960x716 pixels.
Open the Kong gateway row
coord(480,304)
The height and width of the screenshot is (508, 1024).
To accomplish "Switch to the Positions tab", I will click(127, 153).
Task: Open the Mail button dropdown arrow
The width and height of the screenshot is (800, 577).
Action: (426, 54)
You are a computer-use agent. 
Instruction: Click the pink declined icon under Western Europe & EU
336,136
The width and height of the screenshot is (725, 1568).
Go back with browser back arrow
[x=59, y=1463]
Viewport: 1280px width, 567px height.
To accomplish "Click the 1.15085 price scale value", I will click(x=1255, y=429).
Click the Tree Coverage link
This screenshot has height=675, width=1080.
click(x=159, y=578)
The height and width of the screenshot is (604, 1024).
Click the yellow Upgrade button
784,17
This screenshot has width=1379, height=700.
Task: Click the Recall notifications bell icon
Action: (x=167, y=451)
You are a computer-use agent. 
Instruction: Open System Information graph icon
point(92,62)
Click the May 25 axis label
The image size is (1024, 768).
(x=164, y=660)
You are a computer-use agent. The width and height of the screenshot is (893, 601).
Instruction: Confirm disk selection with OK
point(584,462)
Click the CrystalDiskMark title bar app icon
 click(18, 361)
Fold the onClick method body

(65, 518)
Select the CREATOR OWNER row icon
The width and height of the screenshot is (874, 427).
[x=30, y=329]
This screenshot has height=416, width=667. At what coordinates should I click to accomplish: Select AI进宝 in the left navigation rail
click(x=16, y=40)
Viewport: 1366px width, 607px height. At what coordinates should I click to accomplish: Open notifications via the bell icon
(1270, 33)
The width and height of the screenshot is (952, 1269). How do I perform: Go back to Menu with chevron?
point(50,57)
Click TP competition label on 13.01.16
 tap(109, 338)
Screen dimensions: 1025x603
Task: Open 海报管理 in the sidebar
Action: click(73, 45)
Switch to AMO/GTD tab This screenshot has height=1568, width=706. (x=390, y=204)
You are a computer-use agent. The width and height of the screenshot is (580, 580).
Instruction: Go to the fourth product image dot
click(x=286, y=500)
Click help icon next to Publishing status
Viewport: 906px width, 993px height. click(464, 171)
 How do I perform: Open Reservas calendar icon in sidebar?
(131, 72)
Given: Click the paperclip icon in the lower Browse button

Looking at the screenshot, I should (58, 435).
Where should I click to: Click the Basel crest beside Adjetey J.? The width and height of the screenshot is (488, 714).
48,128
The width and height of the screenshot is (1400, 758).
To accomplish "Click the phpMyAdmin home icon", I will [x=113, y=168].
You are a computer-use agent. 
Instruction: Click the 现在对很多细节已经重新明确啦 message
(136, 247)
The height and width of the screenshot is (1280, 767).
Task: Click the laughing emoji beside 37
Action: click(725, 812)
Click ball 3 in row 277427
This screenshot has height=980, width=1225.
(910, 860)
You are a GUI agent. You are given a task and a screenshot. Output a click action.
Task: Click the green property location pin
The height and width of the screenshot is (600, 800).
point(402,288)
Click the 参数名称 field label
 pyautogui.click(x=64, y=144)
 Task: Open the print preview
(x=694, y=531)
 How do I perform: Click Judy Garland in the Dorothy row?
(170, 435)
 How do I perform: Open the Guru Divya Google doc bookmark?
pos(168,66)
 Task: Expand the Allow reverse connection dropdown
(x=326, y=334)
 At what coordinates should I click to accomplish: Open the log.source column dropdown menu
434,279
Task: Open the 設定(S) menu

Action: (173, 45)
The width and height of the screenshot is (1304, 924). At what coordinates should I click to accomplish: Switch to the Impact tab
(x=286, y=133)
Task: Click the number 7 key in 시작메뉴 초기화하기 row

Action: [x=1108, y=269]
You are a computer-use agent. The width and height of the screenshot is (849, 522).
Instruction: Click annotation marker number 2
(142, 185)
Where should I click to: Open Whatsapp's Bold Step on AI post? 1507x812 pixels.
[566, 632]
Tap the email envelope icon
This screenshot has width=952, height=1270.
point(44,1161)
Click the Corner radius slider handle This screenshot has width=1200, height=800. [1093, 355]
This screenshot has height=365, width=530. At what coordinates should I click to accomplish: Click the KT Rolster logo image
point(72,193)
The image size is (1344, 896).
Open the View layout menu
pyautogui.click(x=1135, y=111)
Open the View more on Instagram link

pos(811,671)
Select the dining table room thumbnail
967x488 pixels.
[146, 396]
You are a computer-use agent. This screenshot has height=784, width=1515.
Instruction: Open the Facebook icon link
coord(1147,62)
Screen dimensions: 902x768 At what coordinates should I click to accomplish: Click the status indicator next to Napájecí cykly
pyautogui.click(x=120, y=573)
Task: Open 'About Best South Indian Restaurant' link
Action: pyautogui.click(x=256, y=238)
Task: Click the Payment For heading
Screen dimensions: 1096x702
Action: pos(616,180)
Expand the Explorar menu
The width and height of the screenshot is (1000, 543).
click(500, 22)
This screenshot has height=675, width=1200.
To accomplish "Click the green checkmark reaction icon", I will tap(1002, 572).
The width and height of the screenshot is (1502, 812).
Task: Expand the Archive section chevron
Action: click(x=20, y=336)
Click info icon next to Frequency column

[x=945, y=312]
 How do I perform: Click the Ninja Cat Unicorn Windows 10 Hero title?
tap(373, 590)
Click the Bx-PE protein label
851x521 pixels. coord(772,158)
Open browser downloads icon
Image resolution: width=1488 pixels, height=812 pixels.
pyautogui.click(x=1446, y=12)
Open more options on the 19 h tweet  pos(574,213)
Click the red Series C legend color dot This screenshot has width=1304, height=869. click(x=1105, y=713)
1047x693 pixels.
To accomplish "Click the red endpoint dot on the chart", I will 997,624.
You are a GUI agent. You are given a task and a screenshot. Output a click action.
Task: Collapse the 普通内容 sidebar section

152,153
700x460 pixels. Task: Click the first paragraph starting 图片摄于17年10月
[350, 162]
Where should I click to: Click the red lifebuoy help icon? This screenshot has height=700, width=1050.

———

■ **Exercise**
Return exactly the lines above from the line that has "Click the Corner" through the line that has "Expand the Explorar menu", inclusive, and nothing else.

■ **Solution**
Click the Corner radius slider handle This screenshot has width=1200, height=800. [1093, 355]
This screenshot has height=365, width=530. At what coordinates should I click to accomplish: Click the KT Rolster logo image
point(72,193)
The image size is (1344, 896).
Open the View layout menu
pyautogui.click(x=1135, y=111)
Open the View more on Instagram link

pos(811,671)
Select the dining table room thumbnail
967x488 pixels.
[146, 396]
You are a computer-use agent. This screenshot has height=784, width=1515.
Instruction: Open the Facebook icon link
coord(1147,62)
Screen dimensions: 902x768 At what coordinates should I click to accomplish: Click the status indicator next to Napájecí cykly
pyautogui.click(x=120, y=573)
Task: Open 'About Best South Indian Restaurant' link
Action: pyautogui.click(x=256, y=238)
Task: Click the Payment For heading
Screen dimensions: 1096x702
Action: pos(616,180)
Expand the Explorar menu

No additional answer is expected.